** Set tasks **
1. In the correlative filters page, retype the passage that begins at the words "Generally speaking, CF" and stops after "proposed CF method.".
2. Name each variant of correlative filters that the page on correlative filters mentions.

Correlative Filters in Caffe

Building Correlations Between Filters in Convolutional Neural Networks
Hanli Wang1, Peiqiu Chen1, Sam Kwong2

This project provides the implementation for the method called correlative filters (CF) on the caffe framework. It’s currently merged in the up-to-date version of caffe published on 2016.12.14.

Generally speaking, CF introduces a series of revised 2D convolutional layers , in which filters are initiated and trained jointly in accordance with predefined correlation (correlation, denotes a certain kind of linear transformation here). As compared with the conventional CNN, CFs are efficient to work cooperatively and finally make a more generalized optical system.

The primitive version of CF, including the opposite CF and the translational CF, has been published on the conference SMC 2015. The revised version has been accepted by the journal of IEEE Transcation on Cybernetics, in which SCF (Static Correlative Filters) and PCF (Parametric Correlative Filters) are introduced.

Introducing Correlative Filters

In this part, we mainly talk about the motivation and workflow of the proposed CF method.

** Information supplied **
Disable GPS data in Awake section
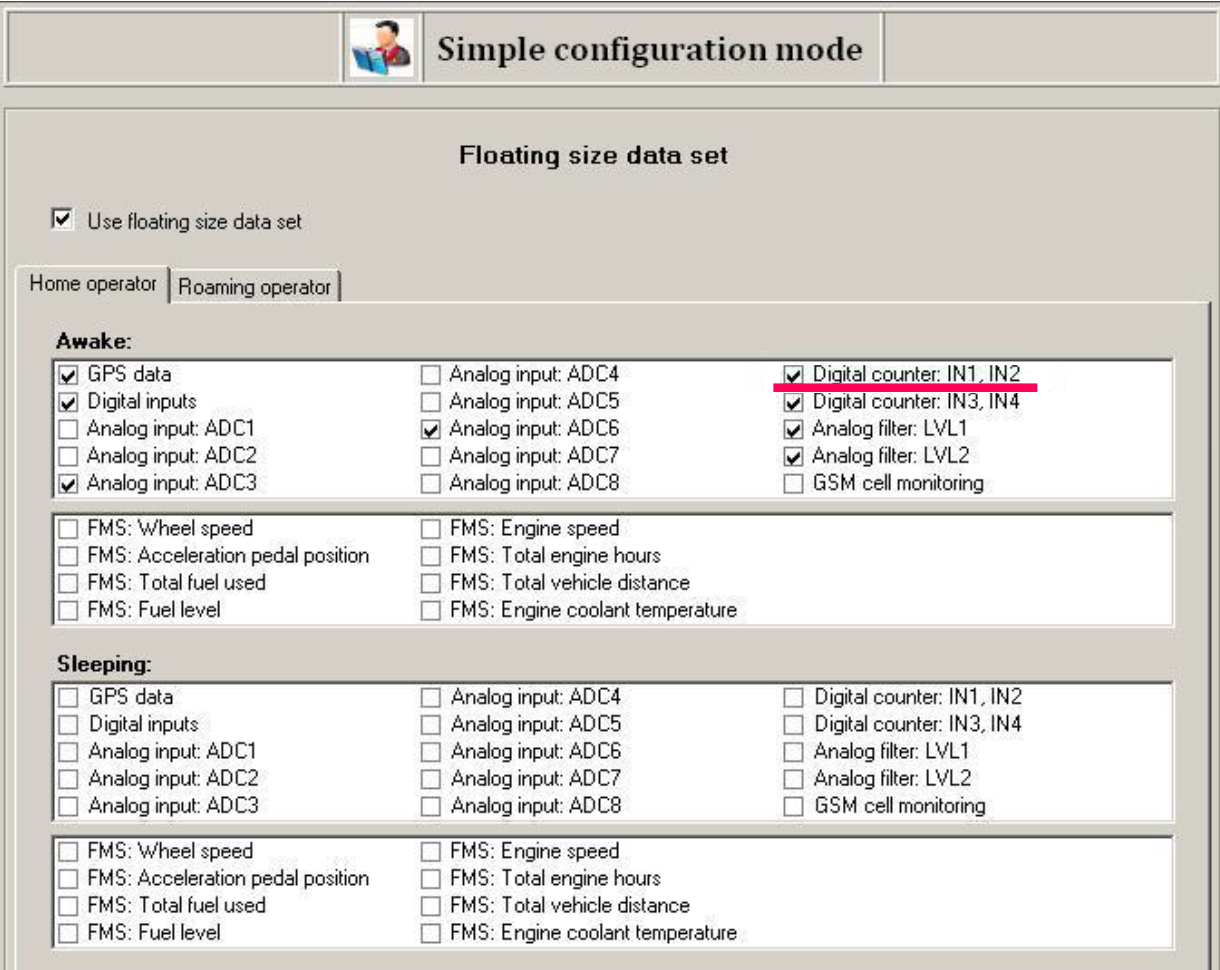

** Final answers **
1.
Generally speaking, CF introduces a series of revised 2D convolutional layers , in which filters are initiated and trained jointly in accordance with predefined correlation (correlation, denotes a certain kind of linear transformation here). As compared with the conventional CNN, CFs are efficient to work cooperatively and finally make a more generalized optical system.

The primitive version of CF, including the opposite CF and the translational CF, has been published on the conference SMC 2015. The revised version has been accepted by the journal of IEEE Transcation on Cybernetics, in which SCF (Static Correlative Filters) and PCF (Parametric Correlative Filters) are introduced.

Introducing Correlative Filters

In this part, we mainly talk about the motivation and workflow of the proposed CF method.

2.
- opposite CF
- translational CF
- SCF (Static Correlative Filters)
- PCF (Parametric Correlative Filters)